What to do: Among the entries below, please repeat exactly and only the lines from the line containing "Open the Tools menu" to the line containing "Select the '01", both lines included.

===== Exercise material =====

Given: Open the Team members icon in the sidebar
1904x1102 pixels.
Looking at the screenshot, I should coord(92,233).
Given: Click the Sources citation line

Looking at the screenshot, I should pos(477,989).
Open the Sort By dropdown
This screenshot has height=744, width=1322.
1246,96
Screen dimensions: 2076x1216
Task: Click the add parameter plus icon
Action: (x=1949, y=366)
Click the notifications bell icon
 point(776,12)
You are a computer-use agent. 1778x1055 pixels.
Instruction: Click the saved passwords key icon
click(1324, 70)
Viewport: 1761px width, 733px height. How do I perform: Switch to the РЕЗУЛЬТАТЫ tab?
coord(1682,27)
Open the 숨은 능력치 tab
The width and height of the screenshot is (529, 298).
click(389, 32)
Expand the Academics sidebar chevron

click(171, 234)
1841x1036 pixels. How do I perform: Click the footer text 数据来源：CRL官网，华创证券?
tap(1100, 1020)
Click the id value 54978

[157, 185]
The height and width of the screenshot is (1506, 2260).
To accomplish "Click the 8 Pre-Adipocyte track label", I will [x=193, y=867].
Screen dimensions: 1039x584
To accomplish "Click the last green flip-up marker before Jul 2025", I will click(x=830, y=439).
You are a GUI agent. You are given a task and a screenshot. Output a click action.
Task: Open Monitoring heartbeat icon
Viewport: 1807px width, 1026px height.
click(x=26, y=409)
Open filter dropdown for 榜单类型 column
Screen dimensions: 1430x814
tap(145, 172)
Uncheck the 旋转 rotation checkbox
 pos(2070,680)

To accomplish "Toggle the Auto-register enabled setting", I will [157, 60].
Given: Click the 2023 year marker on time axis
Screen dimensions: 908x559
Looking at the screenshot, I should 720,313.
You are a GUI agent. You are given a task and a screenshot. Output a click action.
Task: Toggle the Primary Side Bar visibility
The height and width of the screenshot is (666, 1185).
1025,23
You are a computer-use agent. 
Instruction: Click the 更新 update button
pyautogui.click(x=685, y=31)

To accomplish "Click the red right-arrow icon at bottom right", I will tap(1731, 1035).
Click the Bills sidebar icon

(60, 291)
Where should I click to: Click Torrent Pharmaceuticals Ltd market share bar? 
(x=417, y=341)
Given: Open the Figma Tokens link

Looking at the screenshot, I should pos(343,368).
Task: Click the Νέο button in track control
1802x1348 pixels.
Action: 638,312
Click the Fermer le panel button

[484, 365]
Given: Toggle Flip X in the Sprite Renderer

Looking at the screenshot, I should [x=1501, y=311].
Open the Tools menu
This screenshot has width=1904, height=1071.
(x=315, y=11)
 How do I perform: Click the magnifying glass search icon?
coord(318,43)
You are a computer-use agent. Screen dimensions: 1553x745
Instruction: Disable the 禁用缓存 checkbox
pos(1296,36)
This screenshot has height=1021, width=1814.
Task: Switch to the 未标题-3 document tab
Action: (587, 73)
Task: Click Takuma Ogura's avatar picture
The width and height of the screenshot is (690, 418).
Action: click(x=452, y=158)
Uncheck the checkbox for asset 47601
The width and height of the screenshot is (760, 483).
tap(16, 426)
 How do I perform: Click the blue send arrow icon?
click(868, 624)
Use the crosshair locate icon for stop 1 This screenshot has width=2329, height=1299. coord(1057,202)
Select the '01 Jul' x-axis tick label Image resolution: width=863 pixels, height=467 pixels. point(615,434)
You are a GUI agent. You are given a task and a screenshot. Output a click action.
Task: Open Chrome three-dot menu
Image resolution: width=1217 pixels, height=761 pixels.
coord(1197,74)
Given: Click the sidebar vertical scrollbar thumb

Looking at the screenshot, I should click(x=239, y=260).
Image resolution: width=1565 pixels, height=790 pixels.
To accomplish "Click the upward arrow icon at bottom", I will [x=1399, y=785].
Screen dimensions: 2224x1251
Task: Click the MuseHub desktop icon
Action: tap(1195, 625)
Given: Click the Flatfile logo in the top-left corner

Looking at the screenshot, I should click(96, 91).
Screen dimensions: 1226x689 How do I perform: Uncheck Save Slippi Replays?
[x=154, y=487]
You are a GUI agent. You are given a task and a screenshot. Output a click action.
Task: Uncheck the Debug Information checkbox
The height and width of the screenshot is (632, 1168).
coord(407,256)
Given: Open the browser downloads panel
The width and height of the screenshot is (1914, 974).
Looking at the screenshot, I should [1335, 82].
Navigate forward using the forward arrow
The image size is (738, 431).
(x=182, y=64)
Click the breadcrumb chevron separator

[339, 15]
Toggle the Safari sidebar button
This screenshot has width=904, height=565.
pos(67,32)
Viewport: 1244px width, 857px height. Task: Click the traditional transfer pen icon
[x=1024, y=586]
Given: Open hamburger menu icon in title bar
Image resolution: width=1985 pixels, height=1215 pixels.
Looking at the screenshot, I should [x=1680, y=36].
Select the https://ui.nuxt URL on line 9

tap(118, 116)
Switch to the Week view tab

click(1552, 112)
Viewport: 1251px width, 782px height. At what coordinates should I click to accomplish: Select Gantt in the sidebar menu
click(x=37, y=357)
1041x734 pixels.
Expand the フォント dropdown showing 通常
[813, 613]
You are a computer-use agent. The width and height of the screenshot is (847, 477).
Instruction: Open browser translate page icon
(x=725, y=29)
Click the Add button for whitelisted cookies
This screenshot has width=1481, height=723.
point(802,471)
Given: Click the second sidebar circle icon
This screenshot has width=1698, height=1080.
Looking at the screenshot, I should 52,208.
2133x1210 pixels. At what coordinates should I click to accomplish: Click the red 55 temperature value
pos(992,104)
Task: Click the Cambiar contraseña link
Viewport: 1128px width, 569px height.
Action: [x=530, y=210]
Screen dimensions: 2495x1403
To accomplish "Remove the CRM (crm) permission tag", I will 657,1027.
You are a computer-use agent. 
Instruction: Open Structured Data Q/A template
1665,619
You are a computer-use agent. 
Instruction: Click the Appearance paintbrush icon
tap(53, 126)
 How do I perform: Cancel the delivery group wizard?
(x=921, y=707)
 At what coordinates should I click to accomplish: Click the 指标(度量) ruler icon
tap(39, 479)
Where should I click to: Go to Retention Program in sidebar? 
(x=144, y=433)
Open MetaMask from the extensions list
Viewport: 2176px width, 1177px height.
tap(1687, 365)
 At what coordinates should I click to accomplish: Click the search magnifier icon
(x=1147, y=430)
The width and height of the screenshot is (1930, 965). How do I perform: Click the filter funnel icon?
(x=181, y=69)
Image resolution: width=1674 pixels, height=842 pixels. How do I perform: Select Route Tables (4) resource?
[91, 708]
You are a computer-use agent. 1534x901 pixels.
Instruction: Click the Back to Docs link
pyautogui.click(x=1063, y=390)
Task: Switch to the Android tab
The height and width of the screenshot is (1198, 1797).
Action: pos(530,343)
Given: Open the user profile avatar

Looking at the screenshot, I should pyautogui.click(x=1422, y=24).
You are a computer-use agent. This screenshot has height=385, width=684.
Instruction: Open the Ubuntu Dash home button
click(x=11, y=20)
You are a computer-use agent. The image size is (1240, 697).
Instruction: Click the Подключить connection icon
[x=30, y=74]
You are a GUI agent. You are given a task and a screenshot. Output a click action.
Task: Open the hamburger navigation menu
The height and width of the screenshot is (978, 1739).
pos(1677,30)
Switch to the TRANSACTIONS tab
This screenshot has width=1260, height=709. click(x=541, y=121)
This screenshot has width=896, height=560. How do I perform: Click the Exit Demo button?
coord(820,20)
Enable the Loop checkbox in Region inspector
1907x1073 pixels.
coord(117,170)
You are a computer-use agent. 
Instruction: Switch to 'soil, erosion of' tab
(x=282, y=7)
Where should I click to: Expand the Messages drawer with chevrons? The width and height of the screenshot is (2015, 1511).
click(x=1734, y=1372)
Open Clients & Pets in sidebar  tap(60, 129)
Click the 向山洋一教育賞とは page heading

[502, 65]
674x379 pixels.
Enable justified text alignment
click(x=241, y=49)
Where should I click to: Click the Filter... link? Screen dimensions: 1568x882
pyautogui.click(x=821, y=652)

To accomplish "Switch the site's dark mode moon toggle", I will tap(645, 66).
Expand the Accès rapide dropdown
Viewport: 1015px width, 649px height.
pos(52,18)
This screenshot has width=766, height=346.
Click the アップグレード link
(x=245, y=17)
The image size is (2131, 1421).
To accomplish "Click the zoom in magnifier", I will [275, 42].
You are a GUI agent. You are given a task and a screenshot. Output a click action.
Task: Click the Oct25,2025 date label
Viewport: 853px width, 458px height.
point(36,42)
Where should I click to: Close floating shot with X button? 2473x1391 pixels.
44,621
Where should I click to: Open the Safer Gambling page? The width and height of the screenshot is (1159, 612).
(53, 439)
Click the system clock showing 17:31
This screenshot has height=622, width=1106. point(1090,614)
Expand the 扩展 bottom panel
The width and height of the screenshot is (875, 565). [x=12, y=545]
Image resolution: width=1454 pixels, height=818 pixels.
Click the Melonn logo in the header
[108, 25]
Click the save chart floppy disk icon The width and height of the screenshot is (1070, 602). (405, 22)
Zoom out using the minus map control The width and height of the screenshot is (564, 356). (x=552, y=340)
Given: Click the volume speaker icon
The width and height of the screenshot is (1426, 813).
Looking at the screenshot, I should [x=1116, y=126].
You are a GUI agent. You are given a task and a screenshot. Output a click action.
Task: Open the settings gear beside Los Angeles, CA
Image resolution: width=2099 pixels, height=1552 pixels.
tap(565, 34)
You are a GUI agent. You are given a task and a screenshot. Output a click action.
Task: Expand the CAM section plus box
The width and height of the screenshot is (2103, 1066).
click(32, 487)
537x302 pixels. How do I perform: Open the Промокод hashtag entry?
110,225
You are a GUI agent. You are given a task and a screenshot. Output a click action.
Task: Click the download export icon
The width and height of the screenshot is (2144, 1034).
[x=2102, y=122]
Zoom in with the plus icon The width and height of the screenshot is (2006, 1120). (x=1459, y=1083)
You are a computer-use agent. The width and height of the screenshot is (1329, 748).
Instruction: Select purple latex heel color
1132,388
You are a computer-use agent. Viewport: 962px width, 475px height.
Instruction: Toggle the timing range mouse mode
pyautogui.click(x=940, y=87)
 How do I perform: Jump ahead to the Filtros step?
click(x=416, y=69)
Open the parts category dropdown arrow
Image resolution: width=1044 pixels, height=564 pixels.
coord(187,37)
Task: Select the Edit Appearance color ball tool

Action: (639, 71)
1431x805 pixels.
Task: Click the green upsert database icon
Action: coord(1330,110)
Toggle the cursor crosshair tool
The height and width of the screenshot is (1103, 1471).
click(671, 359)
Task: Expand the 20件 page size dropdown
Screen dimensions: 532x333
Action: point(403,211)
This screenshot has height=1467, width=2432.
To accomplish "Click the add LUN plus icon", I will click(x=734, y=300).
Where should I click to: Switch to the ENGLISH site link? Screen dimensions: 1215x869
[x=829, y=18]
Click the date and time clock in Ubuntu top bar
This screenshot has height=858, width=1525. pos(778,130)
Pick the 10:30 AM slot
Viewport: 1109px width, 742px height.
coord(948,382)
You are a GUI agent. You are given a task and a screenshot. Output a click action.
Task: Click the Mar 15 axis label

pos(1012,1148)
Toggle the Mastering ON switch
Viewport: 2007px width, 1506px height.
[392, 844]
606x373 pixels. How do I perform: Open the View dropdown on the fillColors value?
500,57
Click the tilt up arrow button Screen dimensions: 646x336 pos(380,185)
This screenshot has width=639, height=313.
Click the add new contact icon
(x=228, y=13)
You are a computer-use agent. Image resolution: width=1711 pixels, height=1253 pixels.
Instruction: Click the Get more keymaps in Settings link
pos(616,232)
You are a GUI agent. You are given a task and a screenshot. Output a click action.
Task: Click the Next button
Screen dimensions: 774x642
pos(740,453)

=====

Exercise solution:
Open the Tools menu
This screenshot has width=1904, height=1071.
(x=315, y=11)
 How do I perform: Click the magnifying glass search icon?
coord(318,43)
You are a computer-use agent. Screen dimensions: 1553x745
Instruction: Disable the 禁用缓存 checkbox
pos(1296,36)
This screenshot has height=1021, width=1814.
Task: Switch to the 未标题-3 document tab
Action: (587, 73)
Task: Click Takuma Ogura's avatar picture
The width and height of the screenshot is (690, 418).
Action: click(x=452, y=158)
Uncheck the checkbox for asset 47601
The width and height of the screenshot is (760, 483).
tap(16, 426)
 How do I perform: Click the blue send arrow icon?
click(868, 624)
Use the crosshair locate icon for stop 1 This screenshot has width=2329, height=1299. coord(1057,202)
Select the '01 Jul' x-axis tick label Image resolution: width=863 pixels, height=467 pixels. point(615,434)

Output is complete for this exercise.